As the fruit supply of F. a. subsp. andicola increased, the number of individuals of the two bird size classes increased in parallel, such that the accumulated biomass was similar for both. Does this translate into a similar rate of fruit consumption for both size classes at the population level? The higher number of individuals in the small size class was not sufficient to compensate for the higher rate of fruit consumption of large birds, so the total fruit intake increased with body size (Figure 3). Our results suggest that large body size confers a competitive advantage and larger bird species secure a larger share of resources. The mechanism may be simply related to fruit handling capacity: large birds have a large gape and can swallow several whole fruits in a single bout, whereas intermediate-sized birds may take one or two fruits, and the smallest ones can only take bites off a single fruit.

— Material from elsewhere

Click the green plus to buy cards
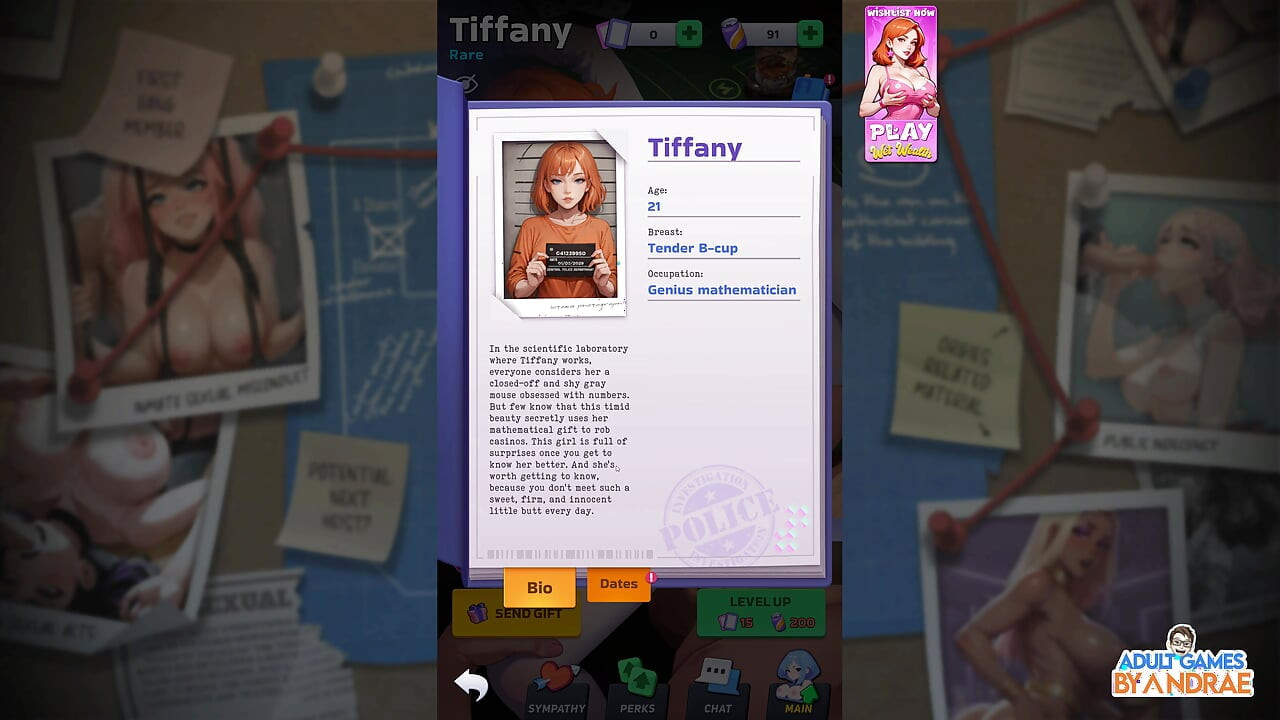Screen dimensions: 1280x720 coord(687,32)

Our study adds to a mounting body of evidence that shows that intraspecific variation in individual traits affects the strength of the interaction between plants and fruit consumers (Benítez-Malvido et al., 2016; Cantor et al., 2013; Guerra et al., 2017). The interaction between fig trees and bird consumers depends on both tree crop size and bird body size (Emmerson & Raffaelli, 2004). As fig trees grow larger and produce more fruit (Kattan & Valenzuela, 2013), the assemblage of consumers changes; trees are visited by more and larger species. Thus, the distribution of sizes in the tree population and the bird assemblage is an important factor determining the global outcome of the interaction. Such ontogenetic changes have the potential to affect the dynamics of ecological networks (Woodward et al., 2005). From the birds’ perspective, the amount of energy that each species obtains also depends on the characteristics of the individual tree. On the other side, the dependence on large consumer species also reveals a vulnerability, as larger bird species are also more prone to be extirpated by environmental changes, with negative consequences for the network (Palacio et al., 2016).